**** Information given ****

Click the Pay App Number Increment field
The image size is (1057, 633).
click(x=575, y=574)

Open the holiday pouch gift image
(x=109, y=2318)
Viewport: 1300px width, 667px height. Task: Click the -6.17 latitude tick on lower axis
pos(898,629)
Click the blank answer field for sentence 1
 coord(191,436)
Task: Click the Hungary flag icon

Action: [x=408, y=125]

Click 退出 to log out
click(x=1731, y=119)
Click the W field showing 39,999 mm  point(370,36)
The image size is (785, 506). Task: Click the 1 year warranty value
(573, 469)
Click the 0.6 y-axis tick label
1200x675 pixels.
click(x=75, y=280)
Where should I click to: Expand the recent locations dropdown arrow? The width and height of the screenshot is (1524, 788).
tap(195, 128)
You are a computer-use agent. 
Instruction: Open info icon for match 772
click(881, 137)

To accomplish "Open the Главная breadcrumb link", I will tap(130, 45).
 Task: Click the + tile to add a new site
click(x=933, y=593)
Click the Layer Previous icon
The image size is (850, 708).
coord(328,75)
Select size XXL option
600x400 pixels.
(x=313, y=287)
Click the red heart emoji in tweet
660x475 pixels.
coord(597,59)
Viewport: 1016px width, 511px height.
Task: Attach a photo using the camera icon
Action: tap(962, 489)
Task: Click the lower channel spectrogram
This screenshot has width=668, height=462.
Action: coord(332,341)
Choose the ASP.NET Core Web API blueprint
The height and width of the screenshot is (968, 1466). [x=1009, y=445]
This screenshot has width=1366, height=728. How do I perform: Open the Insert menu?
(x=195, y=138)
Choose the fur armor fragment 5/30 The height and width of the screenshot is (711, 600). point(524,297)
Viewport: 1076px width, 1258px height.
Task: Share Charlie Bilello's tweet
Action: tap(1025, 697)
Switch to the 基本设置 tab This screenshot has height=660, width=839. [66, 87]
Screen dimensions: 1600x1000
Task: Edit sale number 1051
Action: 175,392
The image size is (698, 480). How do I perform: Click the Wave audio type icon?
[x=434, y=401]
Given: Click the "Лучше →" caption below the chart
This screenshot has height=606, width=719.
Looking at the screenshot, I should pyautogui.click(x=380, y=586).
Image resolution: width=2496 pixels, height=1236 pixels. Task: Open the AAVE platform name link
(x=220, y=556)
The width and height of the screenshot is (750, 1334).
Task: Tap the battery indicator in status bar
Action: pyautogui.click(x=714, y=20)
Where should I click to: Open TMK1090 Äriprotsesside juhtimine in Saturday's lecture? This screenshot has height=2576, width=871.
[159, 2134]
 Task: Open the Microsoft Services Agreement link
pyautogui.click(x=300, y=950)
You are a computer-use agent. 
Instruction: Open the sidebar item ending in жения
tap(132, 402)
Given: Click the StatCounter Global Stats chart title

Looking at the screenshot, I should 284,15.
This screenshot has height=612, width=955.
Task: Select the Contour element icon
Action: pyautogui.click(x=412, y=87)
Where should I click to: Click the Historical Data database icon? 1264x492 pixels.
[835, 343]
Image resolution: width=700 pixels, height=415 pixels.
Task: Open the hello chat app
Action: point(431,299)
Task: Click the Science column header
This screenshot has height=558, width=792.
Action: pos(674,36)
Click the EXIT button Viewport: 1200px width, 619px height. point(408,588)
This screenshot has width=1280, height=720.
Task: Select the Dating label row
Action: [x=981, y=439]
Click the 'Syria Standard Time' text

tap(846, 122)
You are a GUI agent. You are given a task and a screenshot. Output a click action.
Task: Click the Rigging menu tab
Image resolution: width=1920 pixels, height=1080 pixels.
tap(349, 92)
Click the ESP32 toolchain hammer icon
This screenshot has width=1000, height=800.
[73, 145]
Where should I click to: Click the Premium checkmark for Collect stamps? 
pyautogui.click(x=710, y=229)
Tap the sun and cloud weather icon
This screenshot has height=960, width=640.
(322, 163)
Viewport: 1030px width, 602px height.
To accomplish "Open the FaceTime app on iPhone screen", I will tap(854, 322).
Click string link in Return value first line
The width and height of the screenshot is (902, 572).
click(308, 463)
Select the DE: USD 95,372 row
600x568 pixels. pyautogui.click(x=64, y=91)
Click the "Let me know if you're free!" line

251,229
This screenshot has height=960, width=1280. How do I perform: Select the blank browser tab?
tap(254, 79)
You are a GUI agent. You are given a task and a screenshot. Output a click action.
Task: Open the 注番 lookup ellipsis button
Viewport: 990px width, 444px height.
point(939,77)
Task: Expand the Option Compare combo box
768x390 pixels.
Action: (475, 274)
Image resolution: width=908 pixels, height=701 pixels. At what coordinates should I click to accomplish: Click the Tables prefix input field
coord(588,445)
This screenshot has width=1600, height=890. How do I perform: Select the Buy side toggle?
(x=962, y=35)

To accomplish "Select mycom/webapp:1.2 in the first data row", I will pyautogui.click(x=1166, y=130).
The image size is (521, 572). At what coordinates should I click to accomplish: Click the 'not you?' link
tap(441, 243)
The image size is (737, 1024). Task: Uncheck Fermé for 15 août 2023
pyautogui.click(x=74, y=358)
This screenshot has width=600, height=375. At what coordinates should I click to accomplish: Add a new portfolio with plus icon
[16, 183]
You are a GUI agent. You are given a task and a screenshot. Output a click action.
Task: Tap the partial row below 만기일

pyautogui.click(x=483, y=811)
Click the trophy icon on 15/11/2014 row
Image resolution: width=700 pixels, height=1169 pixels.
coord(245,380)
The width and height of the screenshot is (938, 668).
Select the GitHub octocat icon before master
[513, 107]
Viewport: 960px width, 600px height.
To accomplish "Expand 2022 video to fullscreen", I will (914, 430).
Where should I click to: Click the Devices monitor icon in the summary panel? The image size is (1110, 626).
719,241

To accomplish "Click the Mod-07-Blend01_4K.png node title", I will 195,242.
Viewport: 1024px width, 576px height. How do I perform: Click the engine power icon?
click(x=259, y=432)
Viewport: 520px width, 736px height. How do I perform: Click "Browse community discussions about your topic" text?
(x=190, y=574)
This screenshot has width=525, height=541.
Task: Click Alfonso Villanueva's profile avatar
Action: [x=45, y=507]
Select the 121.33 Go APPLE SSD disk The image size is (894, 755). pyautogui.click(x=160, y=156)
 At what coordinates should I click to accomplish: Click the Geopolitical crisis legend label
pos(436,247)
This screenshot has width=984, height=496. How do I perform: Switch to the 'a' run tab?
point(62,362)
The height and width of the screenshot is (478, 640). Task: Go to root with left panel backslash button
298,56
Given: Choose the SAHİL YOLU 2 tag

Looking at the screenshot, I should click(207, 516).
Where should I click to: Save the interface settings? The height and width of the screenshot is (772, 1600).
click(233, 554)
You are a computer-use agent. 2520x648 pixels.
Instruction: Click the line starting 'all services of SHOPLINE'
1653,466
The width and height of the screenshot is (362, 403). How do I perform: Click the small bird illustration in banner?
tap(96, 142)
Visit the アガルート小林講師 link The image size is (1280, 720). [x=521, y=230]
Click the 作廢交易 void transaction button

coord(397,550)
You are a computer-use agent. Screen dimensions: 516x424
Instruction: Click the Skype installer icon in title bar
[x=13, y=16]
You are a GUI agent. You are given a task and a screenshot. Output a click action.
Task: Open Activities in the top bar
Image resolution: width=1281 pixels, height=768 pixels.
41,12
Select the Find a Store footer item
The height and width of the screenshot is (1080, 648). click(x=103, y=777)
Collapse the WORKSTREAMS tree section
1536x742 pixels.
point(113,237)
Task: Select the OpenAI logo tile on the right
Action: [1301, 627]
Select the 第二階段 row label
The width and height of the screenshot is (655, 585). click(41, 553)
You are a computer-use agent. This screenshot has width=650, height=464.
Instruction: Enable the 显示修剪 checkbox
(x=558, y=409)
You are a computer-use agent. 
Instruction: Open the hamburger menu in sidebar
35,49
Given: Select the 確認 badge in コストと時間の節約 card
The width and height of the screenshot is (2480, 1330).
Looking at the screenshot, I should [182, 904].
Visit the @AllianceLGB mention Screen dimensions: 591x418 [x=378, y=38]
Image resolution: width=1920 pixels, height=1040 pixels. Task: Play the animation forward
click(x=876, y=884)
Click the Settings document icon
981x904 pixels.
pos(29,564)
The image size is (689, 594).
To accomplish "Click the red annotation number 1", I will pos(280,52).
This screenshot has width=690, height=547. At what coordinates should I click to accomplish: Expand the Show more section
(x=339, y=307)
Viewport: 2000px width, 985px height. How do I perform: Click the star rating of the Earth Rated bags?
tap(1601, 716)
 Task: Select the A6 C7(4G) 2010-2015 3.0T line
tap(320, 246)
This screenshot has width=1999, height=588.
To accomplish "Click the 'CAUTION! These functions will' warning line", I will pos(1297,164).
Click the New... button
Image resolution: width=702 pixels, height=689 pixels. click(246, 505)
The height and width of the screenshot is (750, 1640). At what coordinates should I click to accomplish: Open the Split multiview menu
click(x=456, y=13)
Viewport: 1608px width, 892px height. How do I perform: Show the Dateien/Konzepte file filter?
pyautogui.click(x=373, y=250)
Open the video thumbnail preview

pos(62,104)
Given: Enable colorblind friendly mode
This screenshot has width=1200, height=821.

****

> [Brief]:
Copy from the line with "Viewport: 1608px width, 892px" to the final line of the records, inclusive, and add nothing else.

> [Answer box]:
Viewport: 1608px width, 892px height. How do I perform: Show the Dateien/Konzepte file filter?
pyautogui.click(x=373, y=250)
Open the video thumbnail preview

pos(62,104)
Given: Enable colorblind friendly mode
This screenshot has width=1200, height=821.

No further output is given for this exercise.